* EXERCISE TASK: Reproduce verbatim the records from the line containing "1568x371 pixels." up to and including the line containing "Action: (558, 73)".

* MATERIAL PROVIDED:
***

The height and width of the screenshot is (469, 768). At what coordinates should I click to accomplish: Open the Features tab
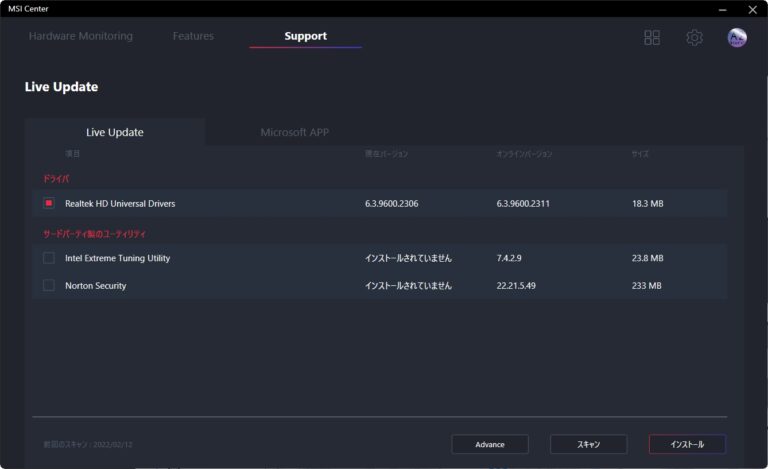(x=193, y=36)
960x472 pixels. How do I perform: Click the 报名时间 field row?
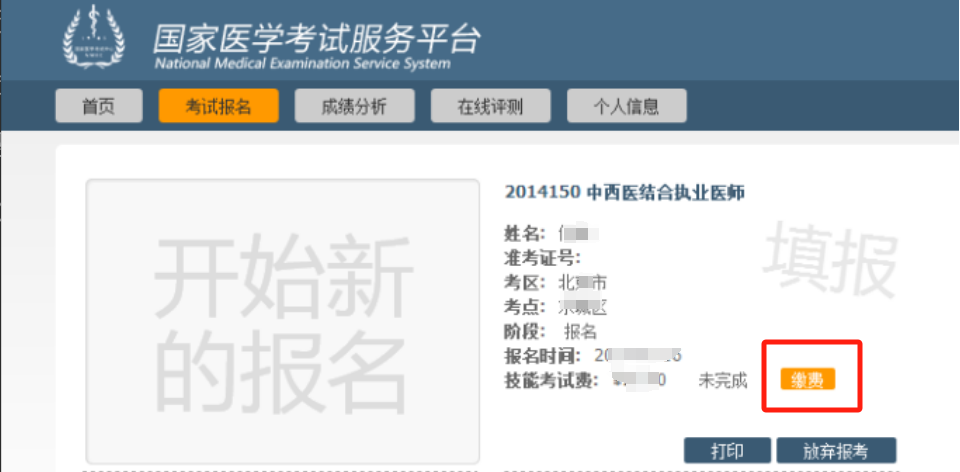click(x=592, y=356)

***

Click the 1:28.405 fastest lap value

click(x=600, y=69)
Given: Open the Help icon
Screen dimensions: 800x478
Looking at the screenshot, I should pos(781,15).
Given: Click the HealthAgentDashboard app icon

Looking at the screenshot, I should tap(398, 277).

***

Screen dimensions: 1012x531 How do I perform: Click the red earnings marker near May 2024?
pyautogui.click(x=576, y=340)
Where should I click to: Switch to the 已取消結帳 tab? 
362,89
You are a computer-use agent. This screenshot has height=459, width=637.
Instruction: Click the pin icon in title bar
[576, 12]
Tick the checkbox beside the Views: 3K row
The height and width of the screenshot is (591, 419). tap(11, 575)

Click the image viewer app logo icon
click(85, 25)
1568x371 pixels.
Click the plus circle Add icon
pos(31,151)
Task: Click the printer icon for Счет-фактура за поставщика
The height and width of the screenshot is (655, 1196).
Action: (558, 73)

***

* RIGHT ANSWER:
1568x371 pixels.
Click the plus circle Add icon
pos(31,151)
Task: Click the printer icon for Счет-фактура за поставщика
The height and width of the screenshot is (655, 1196).
Action: (558, 73)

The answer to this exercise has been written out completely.